PROBLEMS AND TASKS:
- a) Answer these questions from the performance guide:
(i) To which file path should the CSV-friendly output be exported?
(ii) Which command initializes an Airspeed Velocity project?
(iii) Which command should the workflow gain so that each regression run includes a flamegraph?
- b) Decide whether each statement agrees with the performance guide, and back each yes or no with a quote:
(i) Baseline stats are kept under tests/performance/baselines/.
(ii) The pipeline fails when median cold timings degrade by more than 5%.
(iii) Deterministic benchmark harnesses live in bench/.
- c) Continue the performance guide from the point where it stops.

EXTRACT:
Workflow recommendations:

Run the indicator microbenchmarks locally before sending a PR when touching indicator kernels.
Export the CSV-friendly output to reports/performance/indicators_<commit>.txt so CI jobs can diff against the latest baseline.
Track the ratio (hot/cold) to confirm cache-aware optimisations are working and to ensure cold-start regressions stay within budget.

CI regression budget: wire the benchmark into CI (e.g. via pytest-benchmark) and fail the pipeline if median cold timings degrade by more than 10% or if hot timings exceed 5% of the stored baseline. Persist baseline stats under tests/performance/baselines/ and update them intentionally when optimisations land.

Regression Automation with `asv` and `pytest-benchmark`

Author benchmark suites – Keep deterministic harnesses in bench/ and mirror the entry points inside tests/performance/ so that the same kernels can be invoked under pytest --benchmark-only.
Capture baselines – Run pytest tests/performance --benchmark-save=baseline on a clean workstation. Store the resulting JSON under tests/performance/baselines/ and commit alongside the change.
Integrate ASV – Initialise an Airspeed Velocity project with asv quickstart and point asv.conf.json at the bench/ scripts. Pin the project_url to the GeoSync repository and enable the virtualenv builder so CI can reproduce runs on tagged commits.
Gate regressions – Configure CI to execute pytest --benchmark-compare=baseline and asv run --quick on each PR, failing if median runtime drifts by more than ±10%. Update the tolerance based on the budgets agreed in docs/quality_gates.md.
Publish flamegraphs – .github/workflows/tests.yml already archives profiling traces from pytest-profiling. Enhance the workflow with py-spy record --flame so each regression run includes a flamegraph for automatic upload to the build artifacts.

Chunked Processing

Entropy with Chunking

Process large arrays by splitting into manageable chunks:

from core.indicators.entropy import entropy

# Very large dataset (10M points)

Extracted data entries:
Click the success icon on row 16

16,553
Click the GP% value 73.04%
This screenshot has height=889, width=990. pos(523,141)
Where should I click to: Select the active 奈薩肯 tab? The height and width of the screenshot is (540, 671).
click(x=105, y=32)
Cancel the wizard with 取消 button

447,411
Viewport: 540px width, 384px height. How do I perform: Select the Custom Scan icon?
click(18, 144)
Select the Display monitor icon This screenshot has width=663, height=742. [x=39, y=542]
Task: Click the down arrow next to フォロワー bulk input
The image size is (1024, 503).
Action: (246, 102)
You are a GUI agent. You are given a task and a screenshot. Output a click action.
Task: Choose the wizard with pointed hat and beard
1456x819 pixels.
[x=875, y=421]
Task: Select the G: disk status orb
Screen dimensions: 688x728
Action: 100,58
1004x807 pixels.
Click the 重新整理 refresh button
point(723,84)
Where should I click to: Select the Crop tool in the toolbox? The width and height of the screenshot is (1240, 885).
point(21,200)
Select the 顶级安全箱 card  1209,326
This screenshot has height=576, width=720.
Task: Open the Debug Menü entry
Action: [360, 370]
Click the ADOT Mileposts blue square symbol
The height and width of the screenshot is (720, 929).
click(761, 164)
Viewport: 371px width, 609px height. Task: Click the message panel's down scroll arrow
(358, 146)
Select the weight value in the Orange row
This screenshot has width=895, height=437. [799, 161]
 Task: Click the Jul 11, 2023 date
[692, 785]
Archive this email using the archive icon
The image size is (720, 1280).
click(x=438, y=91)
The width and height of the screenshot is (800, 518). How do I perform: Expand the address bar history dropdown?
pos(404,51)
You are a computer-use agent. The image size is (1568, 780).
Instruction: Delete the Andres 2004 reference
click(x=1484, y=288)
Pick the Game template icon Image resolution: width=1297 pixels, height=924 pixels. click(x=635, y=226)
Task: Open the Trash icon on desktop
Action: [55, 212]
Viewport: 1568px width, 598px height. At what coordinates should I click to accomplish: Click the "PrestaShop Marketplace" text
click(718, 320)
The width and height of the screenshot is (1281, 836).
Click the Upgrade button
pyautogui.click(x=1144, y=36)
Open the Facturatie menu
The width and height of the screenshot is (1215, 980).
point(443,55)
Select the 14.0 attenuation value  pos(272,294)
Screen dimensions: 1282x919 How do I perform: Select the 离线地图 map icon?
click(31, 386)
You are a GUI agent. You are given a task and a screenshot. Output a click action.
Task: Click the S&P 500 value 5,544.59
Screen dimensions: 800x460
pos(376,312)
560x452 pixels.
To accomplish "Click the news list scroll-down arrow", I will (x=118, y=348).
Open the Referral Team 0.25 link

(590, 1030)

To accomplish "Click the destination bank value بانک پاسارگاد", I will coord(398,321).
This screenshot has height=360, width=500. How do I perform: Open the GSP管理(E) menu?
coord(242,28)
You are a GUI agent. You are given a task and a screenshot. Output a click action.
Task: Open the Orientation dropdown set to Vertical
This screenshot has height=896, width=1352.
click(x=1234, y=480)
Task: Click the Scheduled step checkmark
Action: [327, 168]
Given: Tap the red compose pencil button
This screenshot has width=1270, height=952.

EXPECTED RESULTS:
- a)
(i) reports/performance/indicators_<commit>.txt
(ii) asv quickstart
(iii) py-spy record --flame

- b)
(i) Yes: "Persist baseline stats under tests/performance/baselines/"
(ii) No: "fail the pipeline if median cold timings degrade by more than 10%"
(iii) Yes: "Keep deterministic harnesses in bench/"

- c)
huge_data = np.random.randn(10_000_000)

# Process in chunks of 100K points
# Computes weighted average entropy across chunks
H = entropy(huge_data, bins=50, chunk_size=100_000, use_float32=True)

Benefits:

Reduces peak memory usage
Better cache locality
Prevents memory overflow on large datasets

Chunk size recommendations:

Small datasets (<1M): No chunking needed (chunk_size=None)
Medium datasets (1M-10M): chunk_size=100_000 to 500_000
Large datasets (>10M): chunk_size=500_000 to 1_000_000

Ricci Curvature with Chunking

Process graph edges in batches:

from core.indicators.ricci import build_price_graph, mean_ricci

# Build graph from prices
prices = np.random.randn(10_000) + 100
G = build_price_graph(prices, delta=0.005)

# Process edges in chunks (important for large graphs)
ricci = mean_ricci(G, chunk_size=1000, use_float32=True)

Graph size guidelines:

Small graphs (<1000 edges): No chunking (chunk_size=None)
Medium graphs (1K-10K edges): chunk_size=500 to 2000
Large graphs (>10K edges): chunk_size=2000 to 5000

GPU Acceleration

CuPy Setup

Install CuPy for GPU acceleration:

# For CUDA 11.x
pip install cupy-cuda11x

# For CUDA 12.x
pip install cupy-cuda12x

GPU-Accelerated Phase Computation

from core.indicators.kuramoto import compute_phase_gpu
import numpy as np

# Large time series
data = np.random.randn(1_000_000)

# GPU computation (if CuPy available, otherwise falls back to CPU)
phases_gpu = compute_phase_gpu(data)

GPU acceleration benefits:

5-50x speedup for large arrays (>100K points)
Adaptive backend selection automatically routes workloads to GPU when the dataset is large enough and device memory is sufficient, otherwise staying on CPU to avoid unnecessary transfers.
Automatic fallback to CPU if GPU unavailable
Built-in error handling and logging

Checking GPU Availability

try:
    import cupy as cp
    print(f"CuPy available: {cp.cuda.is_available()}")
    print(f"Device: {cp.cuda.Device().compute_capability}")
except ImportError:
    print("CuPy not installed - using CPU")

Numba CUDA Kernels for Heavy Indicators

CuPy interops with numba.cuda so you can JIT bespoke kernels for the computation-heavy portions of an indicator while still orchestrating from Python:

import math

import cupy as cp
from numba import cuda


@cuda.jit
def rolling_zscore(values, window, out):
    i = cuda.grid(1)
    if i >= values.size or i < window:
        return
    mean = 0.0
    var = 0.0
    for j in range(window):
        x = values[i - j]
        mean += x
        var += x * x
    mean /= window
    std = math.sqrt(max(var / window - mean * mean, 1e-9))
    out[i] = (values[i] - mean) / std


values = cp.asarray(prices, dtype=cp.float32)
out = cp.empty_like(values)

threads = 128
blocks = (values.size + threads - 1) // threads
rolling_zscore[blocks, threads](values, 64, out)

Track Host ↔ Device Copies

Always validate that expensive buffers stay on the GPU. For CuPy kernels use the memory pool metrics:

pool = cp.cuda.MemoryPool()
with cp.cuda.using_allocator(pool.malloc):
    values = cp.asarray(prices, dtype=cp.float32)
    result = cp.fft.fft(values)
    pool_used = pool.used_bytes()
    ptr_meta = cp.cuda.runtime.pointerGetAttributes(int(result.data.ptr))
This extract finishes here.